Arkaitz Bellon, víctima de la dispersión

Adrián G. Gómez
| 10.02.2014

El pasado 5 de febrero se halló muerto en su celda al preso vasco Arkaitz Bellon, que se encontraba encarcelado en la prisión gaditana de Puerto de Santamaría. El joven, de 36 años, tenía fijada su fecha de salida en el próximo mes de mayo, tras trece años en la cárcel. Las Instituciones Penitenciarias explicaron, mediante una nota, que los funcionarios le hallaron sin vida en su cama “sin ningún signo externo de violencia”. Las dos autopsias realizadas indican que murió por causas naturales.

Arkaitz Bellon estaba a punto de cumplir en su totalidad la condena impuesta por atentados "contra el mobiliario urbano". Pese a no tener ninguna relación con ETA, sufrió el régimen de dispersión que aleja a sus seres queridos a miles de kilómetros.

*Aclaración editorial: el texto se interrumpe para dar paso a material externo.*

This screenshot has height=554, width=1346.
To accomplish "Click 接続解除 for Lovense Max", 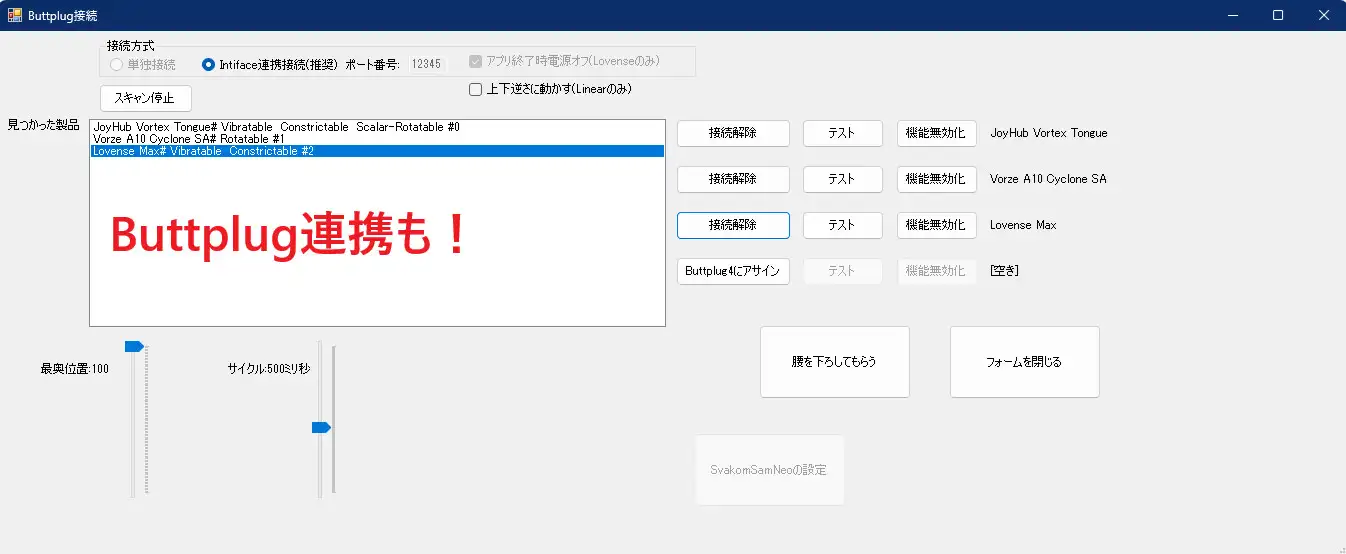I will [733, 225].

La dispersión es una herramienta que utiliza el Estado español con los presos independentistas en contra de su propia legislación. Supone una condena añadida tanto para ellos, como para sus familiares y amigos. Se aplica tan indiscriminadamente como es el trato de los medios de comunicación "masivos" hacia los presos vascos, a los que califican como "etarras" sin que exista siquiera acusación por pertenencia a banda armada.